Many sites are using malformed XML for their RSS/Atom feeds! If you have ever tried to maintain a multiuser blogging site, perhaps you have also found out how difficult it is to declare your site as XHTML 1.0 compliant, if you allow your users to use HTML tags in their posts, as on this site. I would suggest in those cases, to add a check xhtml 1.0 link and encourage advanced users to click on it to verify their post. Its starting to matter more, in a world with many alternate browsers and feed readers, standards compliance is essential.

That being said, a major offender is Xanga. Xanga is a blogging site, that seems to appeal to an audience who perhaps doesn't even know what blogging is when they started. Anyway, I had a couple friends who were using it, and was hard pressed without the help of google to find that it offered RSS feeds. I found that it works with the following convention..

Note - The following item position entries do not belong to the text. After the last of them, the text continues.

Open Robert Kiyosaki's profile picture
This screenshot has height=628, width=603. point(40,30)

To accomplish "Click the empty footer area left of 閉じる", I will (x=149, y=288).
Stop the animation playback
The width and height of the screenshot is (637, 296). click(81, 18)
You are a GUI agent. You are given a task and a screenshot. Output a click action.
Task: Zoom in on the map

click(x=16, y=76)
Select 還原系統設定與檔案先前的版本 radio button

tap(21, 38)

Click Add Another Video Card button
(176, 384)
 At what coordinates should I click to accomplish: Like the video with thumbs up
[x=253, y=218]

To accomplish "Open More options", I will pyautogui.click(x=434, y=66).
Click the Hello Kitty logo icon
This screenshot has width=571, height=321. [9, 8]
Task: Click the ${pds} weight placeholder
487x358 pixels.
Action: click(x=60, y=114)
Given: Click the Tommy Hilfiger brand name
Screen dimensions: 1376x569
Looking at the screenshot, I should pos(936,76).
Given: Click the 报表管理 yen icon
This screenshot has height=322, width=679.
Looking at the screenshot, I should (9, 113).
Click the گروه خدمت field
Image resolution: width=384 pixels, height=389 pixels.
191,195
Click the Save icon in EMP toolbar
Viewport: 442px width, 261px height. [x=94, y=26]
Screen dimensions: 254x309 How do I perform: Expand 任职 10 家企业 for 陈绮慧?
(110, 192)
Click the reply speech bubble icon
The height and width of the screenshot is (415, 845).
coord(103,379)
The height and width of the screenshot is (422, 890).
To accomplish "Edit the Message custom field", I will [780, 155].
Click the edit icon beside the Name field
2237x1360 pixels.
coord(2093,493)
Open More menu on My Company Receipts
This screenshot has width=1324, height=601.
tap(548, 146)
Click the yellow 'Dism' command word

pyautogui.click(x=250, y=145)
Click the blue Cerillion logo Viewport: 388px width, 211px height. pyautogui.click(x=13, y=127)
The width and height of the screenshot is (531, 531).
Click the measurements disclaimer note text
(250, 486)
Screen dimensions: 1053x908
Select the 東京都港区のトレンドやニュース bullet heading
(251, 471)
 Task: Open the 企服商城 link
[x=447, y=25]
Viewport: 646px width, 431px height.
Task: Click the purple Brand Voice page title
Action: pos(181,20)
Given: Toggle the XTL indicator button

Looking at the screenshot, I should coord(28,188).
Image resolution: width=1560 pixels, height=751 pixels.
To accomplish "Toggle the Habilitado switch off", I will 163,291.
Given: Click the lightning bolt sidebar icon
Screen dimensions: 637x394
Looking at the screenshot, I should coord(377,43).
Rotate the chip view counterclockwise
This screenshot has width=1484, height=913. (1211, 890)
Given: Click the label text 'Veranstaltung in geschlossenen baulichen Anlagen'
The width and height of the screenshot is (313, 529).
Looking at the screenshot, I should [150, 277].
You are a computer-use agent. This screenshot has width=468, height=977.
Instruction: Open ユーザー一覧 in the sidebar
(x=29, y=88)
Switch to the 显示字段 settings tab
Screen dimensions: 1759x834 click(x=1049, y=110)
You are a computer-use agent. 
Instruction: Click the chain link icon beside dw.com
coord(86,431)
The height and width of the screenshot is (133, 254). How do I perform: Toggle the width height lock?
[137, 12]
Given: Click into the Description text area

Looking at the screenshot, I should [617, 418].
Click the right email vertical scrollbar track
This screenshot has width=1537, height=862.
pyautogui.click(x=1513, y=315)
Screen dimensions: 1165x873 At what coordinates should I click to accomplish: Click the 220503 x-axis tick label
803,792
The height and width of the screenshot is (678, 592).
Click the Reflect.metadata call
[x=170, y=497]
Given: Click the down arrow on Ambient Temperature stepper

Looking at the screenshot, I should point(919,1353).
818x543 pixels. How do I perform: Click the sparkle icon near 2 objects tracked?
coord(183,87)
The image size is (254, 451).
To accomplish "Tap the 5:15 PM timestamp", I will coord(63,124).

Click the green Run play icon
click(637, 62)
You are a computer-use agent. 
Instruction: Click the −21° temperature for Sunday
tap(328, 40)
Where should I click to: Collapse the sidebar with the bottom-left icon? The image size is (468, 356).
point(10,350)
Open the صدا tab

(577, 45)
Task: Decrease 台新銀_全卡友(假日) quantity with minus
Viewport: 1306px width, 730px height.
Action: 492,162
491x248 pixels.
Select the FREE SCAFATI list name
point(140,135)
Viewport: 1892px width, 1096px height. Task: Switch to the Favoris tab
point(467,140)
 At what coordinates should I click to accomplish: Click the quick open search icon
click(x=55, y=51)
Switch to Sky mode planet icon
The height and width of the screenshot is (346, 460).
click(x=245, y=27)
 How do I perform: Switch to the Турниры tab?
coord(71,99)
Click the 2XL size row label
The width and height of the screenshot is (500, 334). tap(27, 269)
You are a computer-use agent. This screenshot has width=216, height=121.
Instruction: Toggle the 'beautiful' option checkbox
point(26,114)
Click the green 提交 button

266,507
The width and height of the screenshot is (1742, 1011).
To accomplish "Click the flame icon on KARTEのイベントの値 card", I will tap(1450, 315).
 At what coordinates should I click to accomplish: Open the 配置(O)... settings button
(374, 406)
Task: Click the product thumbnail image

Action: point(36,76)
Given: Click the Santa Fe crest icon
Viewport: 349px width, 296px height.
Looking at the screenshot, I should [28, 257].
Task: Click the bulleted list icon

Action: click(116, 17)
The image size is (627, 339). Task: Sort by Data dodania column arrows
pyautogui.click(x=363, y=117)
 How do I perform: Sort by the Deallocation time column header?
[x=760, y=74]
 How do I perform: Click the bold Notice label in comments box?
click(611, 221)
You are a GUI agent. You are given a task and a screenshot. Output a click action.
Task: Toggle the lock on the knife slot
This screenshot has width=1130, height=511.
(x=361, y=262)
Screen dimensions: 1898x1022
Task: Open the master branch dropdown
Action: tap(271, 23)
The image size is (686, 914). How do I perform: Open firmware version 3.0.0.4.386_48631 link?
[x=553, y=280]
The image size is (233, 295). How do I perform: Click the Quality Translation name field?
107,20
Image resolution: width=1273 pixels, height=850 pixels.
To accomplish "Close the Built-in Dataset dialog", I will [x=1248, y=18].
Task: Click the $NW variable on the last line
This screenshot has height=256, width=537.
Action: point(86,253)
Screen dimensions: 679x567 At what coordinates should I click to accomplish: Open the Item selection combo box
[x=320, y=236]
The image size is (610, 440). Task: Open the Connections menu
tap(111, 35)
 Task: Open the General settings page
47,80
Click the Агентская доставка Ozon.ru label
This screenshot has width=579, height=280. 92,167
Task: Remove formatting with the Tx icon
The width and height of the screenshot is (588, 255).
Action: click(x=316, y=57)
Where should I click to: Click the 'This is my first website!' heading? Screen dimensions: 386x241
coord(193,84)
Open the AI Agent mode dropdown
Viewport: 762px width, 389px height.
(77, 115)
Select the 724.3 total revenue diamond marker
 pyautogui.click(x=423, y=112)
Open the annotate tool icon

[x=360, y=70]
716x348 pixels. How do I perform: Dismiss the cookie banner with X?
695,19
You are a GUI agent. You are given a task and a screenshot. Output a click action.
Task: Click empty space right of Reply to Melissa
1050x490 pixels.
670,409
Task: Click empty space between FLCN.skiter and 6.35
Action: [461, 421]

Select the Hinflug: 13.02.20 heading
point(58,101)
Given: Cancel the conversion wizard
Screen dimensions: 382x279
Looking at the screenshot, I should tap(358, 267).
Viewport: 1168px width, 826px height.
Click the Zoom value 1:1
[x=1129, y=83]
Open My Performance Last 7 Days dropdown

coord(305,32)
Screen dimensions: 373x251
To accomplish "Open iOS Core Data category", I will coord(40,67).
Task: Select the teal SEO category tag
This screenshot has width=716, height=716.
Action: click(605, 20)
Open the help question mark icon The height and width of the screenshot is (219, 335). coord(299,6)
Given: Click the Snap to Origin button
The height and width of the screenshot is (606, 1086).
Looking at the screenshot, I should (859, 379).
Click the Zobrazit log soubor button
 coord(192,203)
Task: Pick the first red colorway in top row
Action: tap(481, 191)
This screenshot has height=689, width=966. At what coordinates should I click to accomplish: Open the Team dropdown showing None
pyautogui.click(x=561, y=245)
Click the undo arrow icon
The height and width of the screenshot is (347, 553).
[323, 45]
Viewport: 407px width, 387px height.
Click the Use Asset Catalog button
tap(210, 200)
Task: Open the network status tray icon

http://www.xanga.com/rss.aspx?user=username

However, I could never get my news reader Liferea, to update the feed. No error messages were shown, just said "no new items". I ignored it for quite some time, and also was frustrated that friends who were using Straw, didn't have any problem reading the posts. I finally decided to look into it this morning and found the problem. See if you can find the problem with the following xml:

<rss version="0.91">
<channel>
    <title>User X Xanga Site</title>
    <link>http://www.xanga.com/UserX</link>
</channel>
<item>
    <title>7/24/2004 6:57:55 PM</title>
    <link>http://www.xanga.com/item.aspx?tab=weblogs&user=UserX&uid=0000000
    </link>
    <description>
    First post.
    </description>
</item>
</rss>

The <channel> tag is closed before the item list. According to the RSS 0.91 spec everything pertaining to an individual channel should be contained within the channel tag.

A workaround for Liferea.

I found a Xanga Conversion Filter which can be used to correct the problem with Liferea. Liferea can use an external filter to access feeds in unsupported formats. Edit your feed and check "Use Conversion Filter" and point to the the perl script saved from the above source. Perl to the rescue once again. I can now finally read Xanga feeds from Liferea. Should an RSS reader follow the rules strictly? Or should it attempt to correct bad rss or xml? Not sure but, but with auto-correction we may never find the problems and report them. I guess I should inform Xanga of this problem. I am wondering if they will care, considering in 10 minutes of perusing their site, including their FAQ I can't find any mention of RSS.